Los periodistas occidentales antaño adoraban al hacker australiano, nombrado “persona del año” 2010 por la revista Time, que les brindó numerosas primicias en un clima geopolítico más apacible. Pero la cosa cambiaría desde que WikiLeaks publicara en 2016 los correos electrónicos del Partido Demócrata estadounidense que la CIA atribuyó a un hackeo ruso, y ahora lo maldicen. “¿Es Putin quien habla cuando habla Assange?”, titulaba, por ejemplo, el 2 de septiembre de 2016, la edición internacional del New York Times. Pero cuando el gobierno ruso impuso la infame etiqueta de “agentes extranjeros” a varias ONG, la prensa occidental se indignó legítimamente.
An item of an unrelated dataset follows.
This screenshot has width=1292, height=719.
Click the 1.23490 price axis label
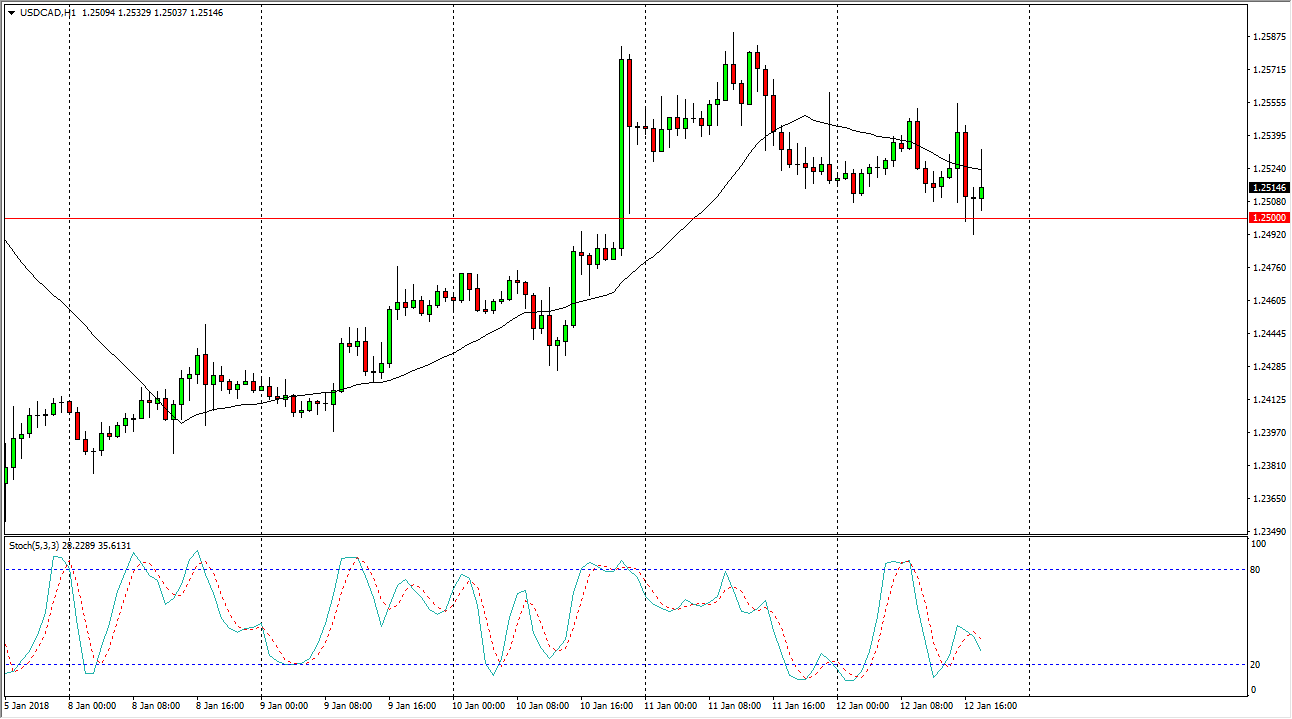pos(1267,531)
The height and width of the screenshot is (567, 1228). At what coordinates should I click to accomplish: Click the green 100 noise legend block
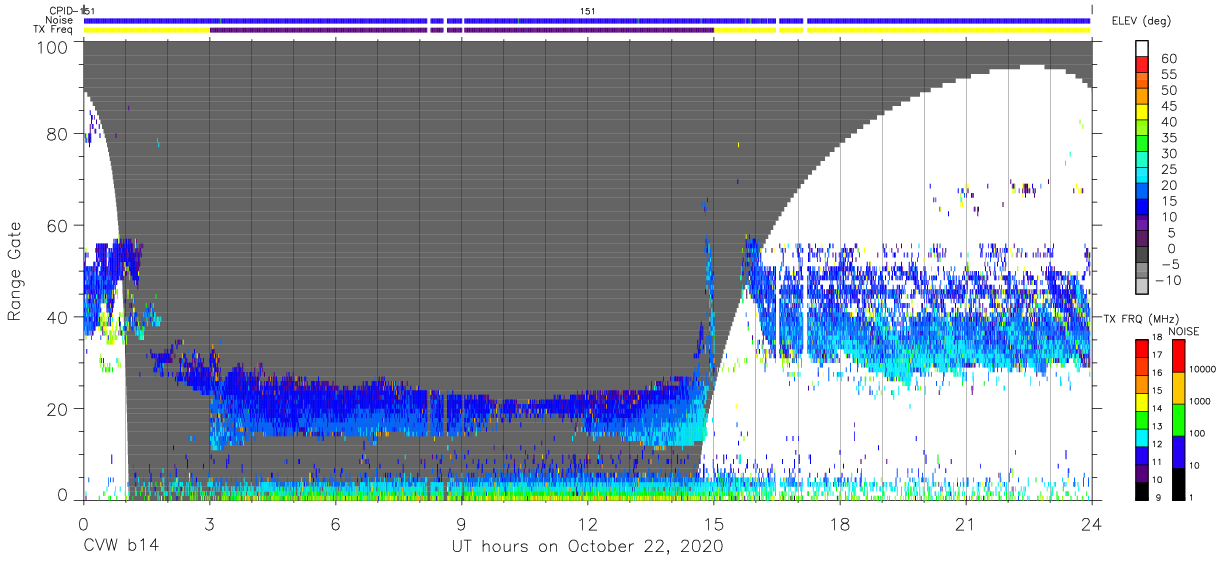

La Administración de Joseph Biden no ha renunciado a su demanda de extradición por espionaje. Así que Assange sigue en prisión. Suponiendo que las exigencias estadounidenses sean desatendidas, ya se conocen algunos de los planes de asesinato que tiene la CIA en su archivo. El pasado mes, un valiente periodista ruso recibió el Premio Nobel de la Paz por su defensa de una libertad de expresión bajo asedio. ¿Le tocará a Assange el año que viene?